By turning all of us in to immigration officers in this way, the government is ensuring that the UK will become an ever more hostile place for migrants.

Aisha Dodwell is campaigns and policy officer at Global Justice Now

*UNAMA began systematic record keeping in 2009

5 Responses to “Seven things the government did in 2016 to devastate the lives of migrants and refugees”

  1. GodfreyR

    We have absolutely no responsibility for these people.

  2. Imran Khan

    I agree GodfreyR. The most ridiculous part of this article is claiming that warships were sent to the Med to bring down a supposed network of criminal smugglers. The ships saved thousands of people who were then brought to Europe where they remain and the peeople themselves admit they all paid the criminal smuggles who the writer claims don’t exist! Even by the standards of this blog unbelievable.

  3. Anon

    The author is one of the many who are undermining democracy and claiming otherwise.

    Global Justice Now is not an accountable or elected body, and are therefore not democratic.

    She, and her colleagues, are not above any national law – some of the ‘issues’ that she raises are illegal, and the bodies that are enforcing the law are perfectly reasonable in doing so.

    This website is not representative of the working UK people – it is the mouthpiece of open borders ideology.

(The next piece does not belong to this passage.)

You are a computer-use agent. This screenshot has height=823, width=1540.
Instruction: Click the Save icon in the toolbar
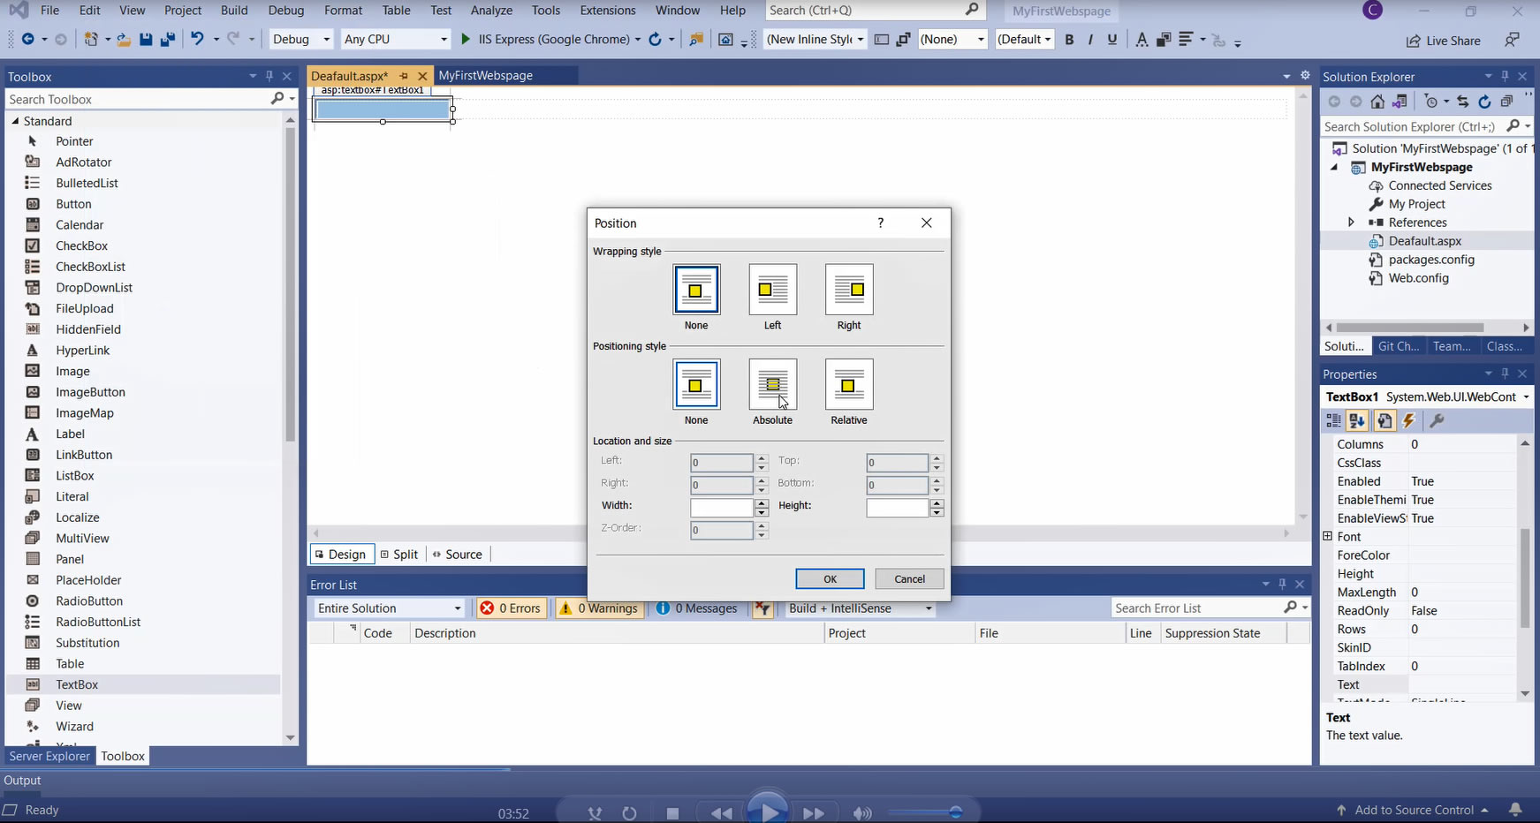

    If Aisha Dodwell wishes to change the world, put herself forward for election and persuade the population to vote for her policies.

  4. Imran Khan

    Global Justice Now is a financial scam. Check them on Wikipedia and http://www.companycheck.co.uk. They are all on whacking great salaries.

  5. Martin Grubb

    Aisha Dodwell should not be criticised for expressing concern over the appalling problem of refugees and there is much in what she said but she does deserve criticism for damaging her own case by the failure to understand the difference between the mass movement of refugees/asylum seekers, which is a moral issue, as opposed to the mass movement of labour which is an economic issue, which for the UK continues to have distorting economic effects, particularly for housing. For many years this has had the effect of making the moral political climate for accepting refugees/asylum seekers increasingly difficult, particularly if the pressures on housing that economic migration brings are denied. Evidence of these pressures is documented in an enormous range of academic and government reports generally only read by those of us who contribute to them and certainly never by politicians or the commentariat who would therefore be unaware of the findings of the recent major report (Building More Homes July 2016) from the the House of Lords Economic Affairs Committee (with a Labour/Lib-Dem majority). This very substantial report took expert submissions from all academic institutional and government sources and eventually reaffirmed the already academically unchallenged conclusion that population demographics, of which immigration is the most substantial constituent, would increasingly be the major exacerbating factor in the housing shortage, especially in London. The evidence also indicated that no effective solution to the housing crisis via building would be found for decades as no rate of housebuilding could either practicably or statistically keep pace with the ONS predicted demographic growth. The result is that desperate constraints on household formation will continue to get worse with consequent increasing social disruption and overcrowding. It is instructive to note that both Labour and Lib-Dem MPs have chosen to ignore the existence of this research by their party colleagues in the Lords.

    Therefore in response to Ms Dodwell’s incredulous observation that she had even heard the claim that migrants contribute to the housing crisis she should know that the rumours are correct. All evidenced based research has, without exception, already come to that conclusion for some time. Therefore a policy which acknowledges a UK housing crisis but then says ‘if you come to the UK we will build you a house’ is totally beyond parody but in this age of the total disregard of expert opinion in favour of preconceived baseless opinion it will probably continue to flourish.